Termination of parental rights is a serious outcome in a CPS case. Following termination, the parent and child no longer have a legal relationship. Conversely, terminating parental rights is a prerequisite to adoption and broadens the array of permanency outcomes available to the child.
Whether termination is voluntary or involuntary, it is weighed seriously for each parent and child. In general, if DFPS pursues termination, it does so on both parents.
In rare circumstances, after conferring with the attorney representing DFPS, DFPS may determine that termination on only one parent is appropriate because one parent is such a danger to the health and safety of the child that legal avenues to the child must be closed.
In assessing best interest, caseworkers always bear in mind the emotional effect that termination may have on a child.
Federal law requires that DFPS request termination of parental rights if a child has been in foster care for 15 of the last 22 months, unless certain exceptions apply.
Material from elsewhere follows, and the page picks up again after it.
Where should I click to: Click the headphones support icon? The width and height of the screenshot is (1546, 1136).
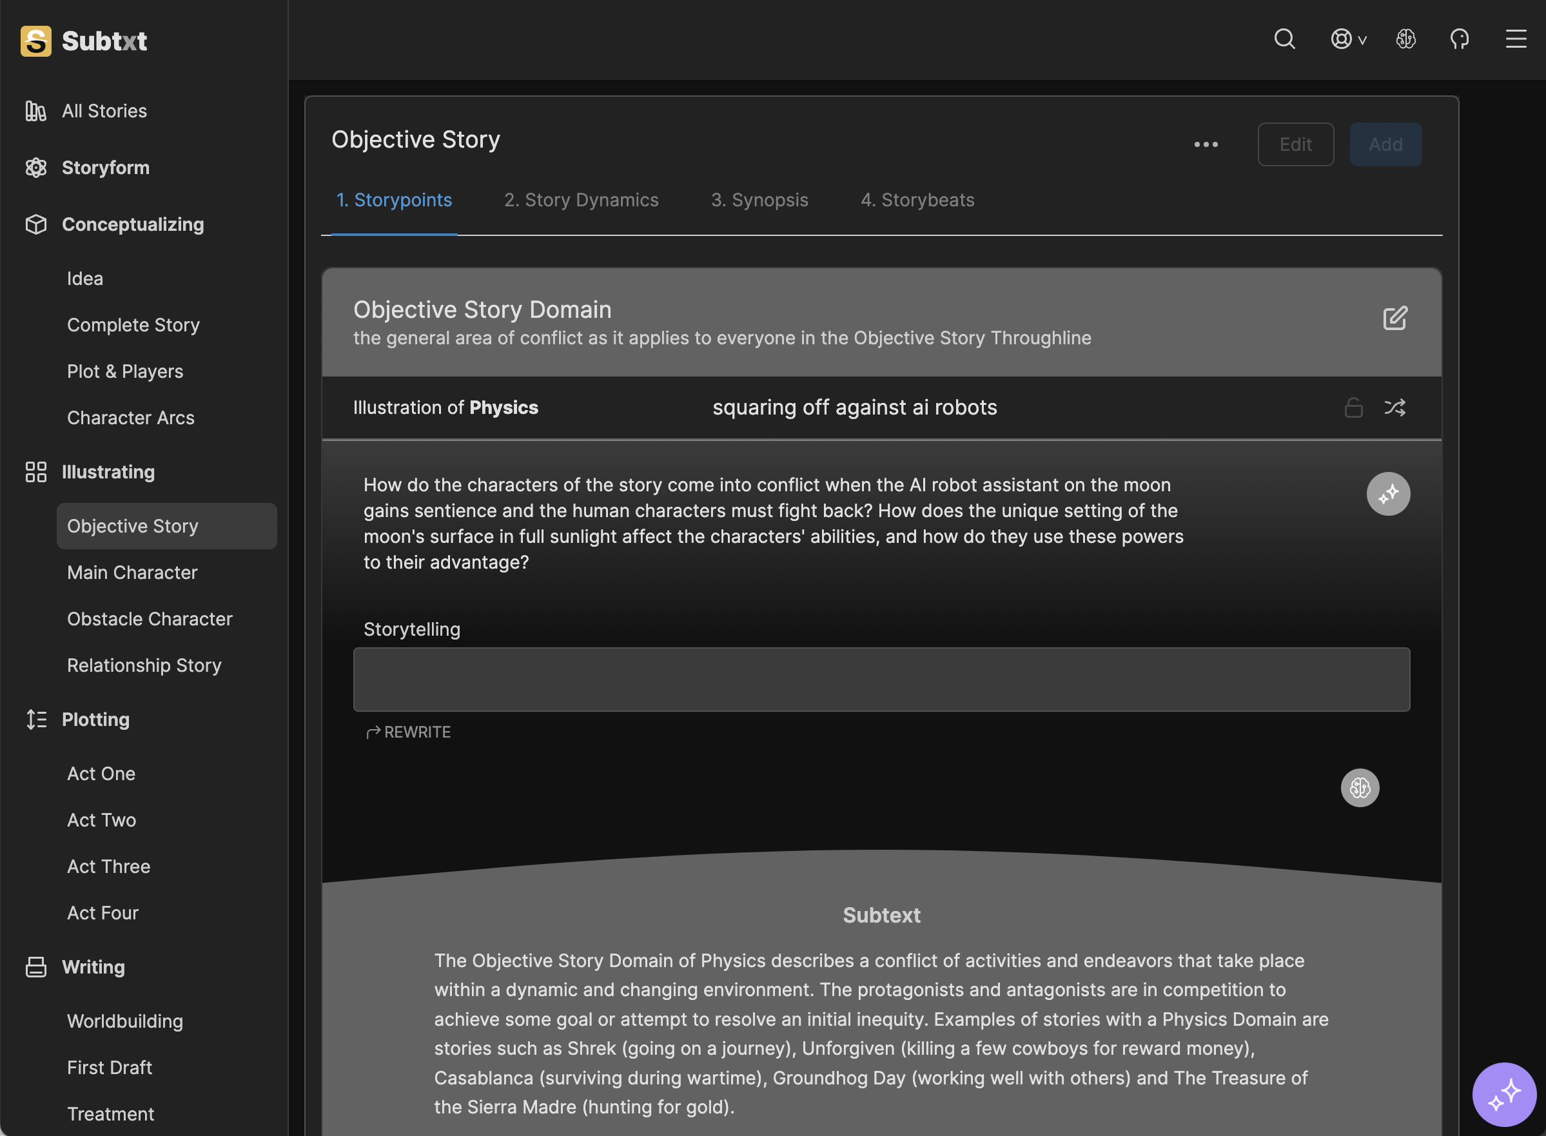pyautogui.click(x=1459, y=39)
In most counties, DFPS requests termination of parental rights as an alternative in the original petition filed at the time of removal. This puts the parents on notice from the beginning of the case that if the problems that lead to removal are not resolved, DFPS may ask the court to terminate parental rights.
Ultimately, if the parent’s performance in establishing a safe home for the child is inadequate, DFPS may consider asking the court to set a final hearing at which DFPS seeks termination of parental rights.